Jefferson Franklin Long (1836-1901)
Georgia's first African American congressman and the first African American to speak on the floor of the U.S. House of Representatives, Jefferson Franklin Long was born into slavery on March 3, 1836, in Alabama to a slave mother and a white father. By the 1840 U.S. census he was listed as a slave in the household of James C. Loyd, a tailor with modest land holdings in Knoxville, in Crawford County, Georgia. During the 1850s the Loyd family moved from Knoxville to Macon, taking Long with them. Not long after their arrival they sold Long to Edwin Saulsbury, a prominent businessman.
Long had taken well to the tailor trade and was soon set up in a shop by his new owner. The slave trade was alive and well in Macon, and Long had a front-row seat—his shop was across the street from the slave auction block. Fortunately for him, the shop was also next door to the local newspaper.

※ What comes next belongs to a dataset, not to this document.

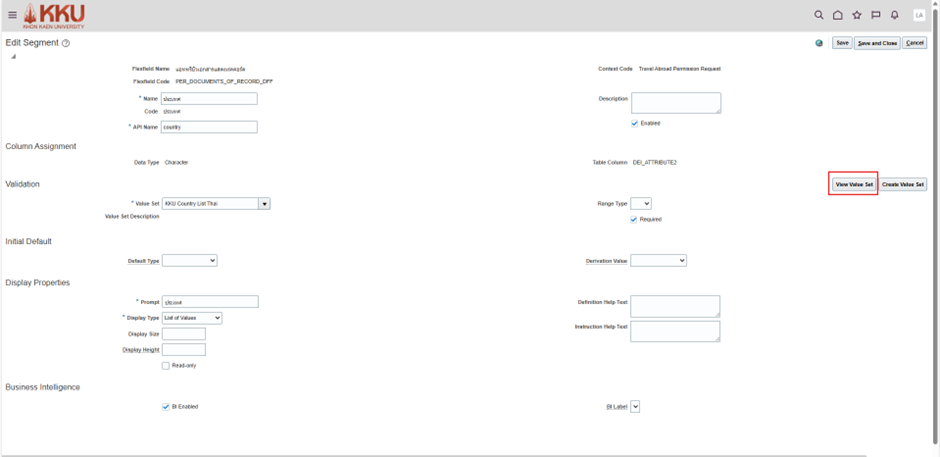Open the Watchlist flag icon

(x=876, y=15)
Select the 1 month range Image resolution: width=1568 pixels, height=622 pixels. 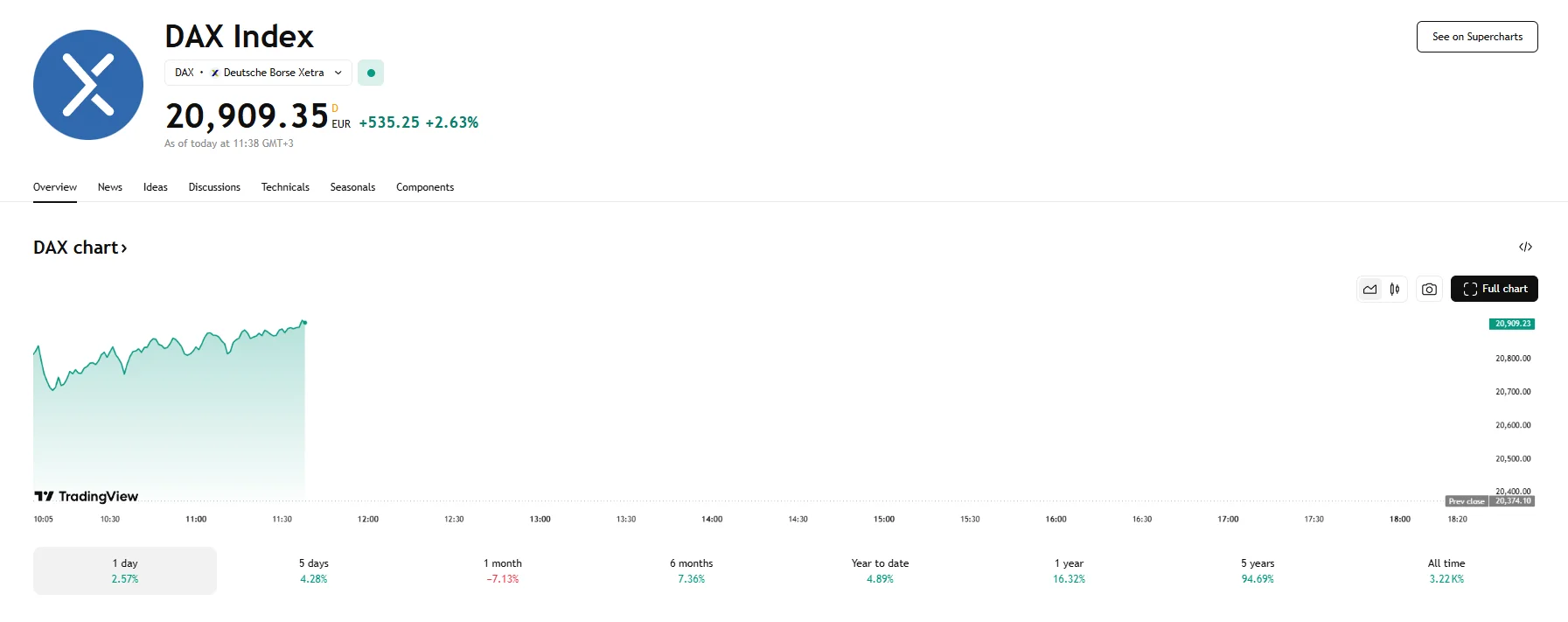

When Long was not employed mending or sewing, he was beseeching the typesetters at the newspaper to set copy, an activity he observed closely as he taught himself to read and write. By 1860 Long had married Lucinda Carhart and had started a family.
By the end of the Civil War (1861-65), Long was a flourishing member of society. He was established in his own shop and was an active member of the African Methodist Episcopal Church (AME) of Macon, headed by Henry McNeal Turner. Under Turner's influence Long made his first political appearance at a meeting of the Georgia Educational Association in 1867. Long may also have had a hand in the establishment of Georgia's Freedman's Savings Bank, a project led by Turner and established through the AME Church.

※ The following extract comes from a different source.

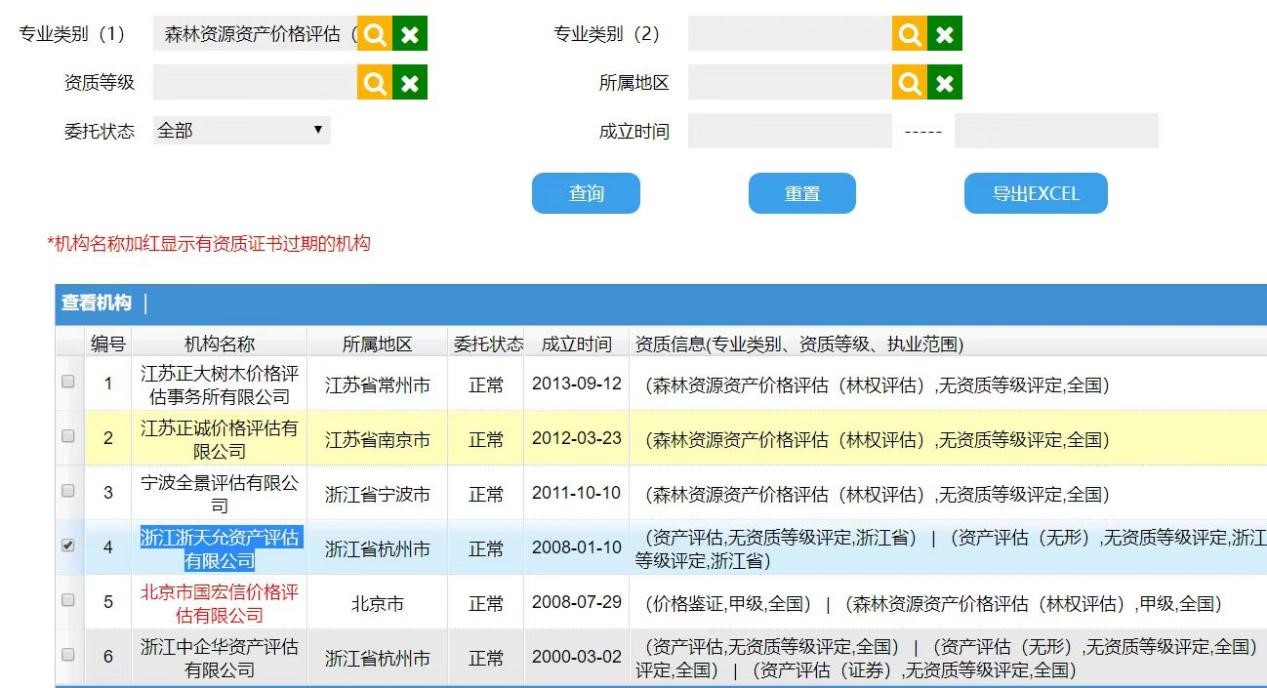Clear 所属地区 field with green X
The width and height of the screenshot is (1267, 688).
tap(944, 83)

Long became a prominent member of the Republican Party in 1867 and was appointed as one of the party's key speakers and political organizers. He traveled throughout Georgia and much of the South, praising the passage of the Congressional Reconstruction Act of 1867 and urging former slaves to register to vote. Partially as a result of his efforts, thirty-seven African Americans were elected to the Georgia constitutional convention of 1867 and thirty-two to the state legislature, among them Turner.
In December 1870 Long became Georgia's first African American congressman when he was elected to fill a vacancy in the 41st Congress. He served from December 22, 1870, until the end of the session on March 3, 1871. The vacancy resulted when Congress refused to seat the Georgia representatives who were elected in 1869. They were rejected because they were eligible to serve in the 40th Congress but not in the 41st (elections were held to fill seats for both), and the situation left Georgia without representation in Congress from March 1869 until December 1870. Long spent much of his free time working to better the living conditions of his fellow man by organizing conventions that advocated public education, higher wages, and better terms for tenant farmers, or sharecroppers. He helped organize the Union Brotherhood Lodge, a black mutual aid society, in Macon. His advocacy as well as his public-speaking ability had made him a natural congressional candidate in the eyes of his party.

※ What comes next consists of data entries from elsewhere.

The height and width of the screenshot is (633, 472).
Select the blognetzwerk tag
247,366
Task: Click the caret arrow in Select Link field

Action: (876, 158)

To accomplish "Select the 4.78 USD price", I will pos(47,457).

During his term in Congress Long made history yet again when, on February 1, 1871, he became the first African American to speak on the floor of the House of Representatives. An amnesty bill that would modify the oath required of former Confederates who sought public office had passed the Senate and was to be voted on by the House. Opposed to the measure, Long asked the assembly, "Do we, then, really propose here to-day, when the country is not ready for it, . . . when loyal men dare not carry the 'stars and stripes' through our streets, for if they do they will be turned out of employment, to relieve from political disability the very men who have committed these Kuklux outrages?" Nonetheless, the bill passed later that day by a vote of 118 to 90.
As Reconstruction ended and the freedoms he had fought so hard for began to dwindle, Long became disenchanted with the political system. He never again held public office. He remained loyal to the radical wing of the Republican Party and served as a delegate to the national conventions through 1880, but the party was divided. The Bourbon Democrats had reclaimed the South, and Long began to realize that the only way to regain any of the ground blacks had lost was to organize an independent African American voting bloc. In 1880 Long put his theory into practice and supported Governor Alfred H. Colquitt, a member of the Bourbon Triumvirate, in his reelection campaign. With the support of the black Republican vote, Colquitt defeated his Democratic opponent, Thomas Norwood. White Democrats were split between Colquitt and Norwood, and white Republicans supported Norwood. (The Republican Party had failed to offer its own candidate.) Thus, Long successfully demonstrated that the black vote could be significant when whites were divided.
By 1884, however, African Americans had lost nearly all their power in the Republican Party and were no longer influential in state politics. Disillusioned, Long retreated from politics. He lived out the rest of his life as a private citizen, operating several businesses, including the first dry-cleaning establishment in Macon. He was not a rich man, but he owned property and managed to educate all six of his children. What free time he had was spent in his library, book in hand. Long died from influenza on February 4, 1901, and was buried in Macon's Linwood Cemetery.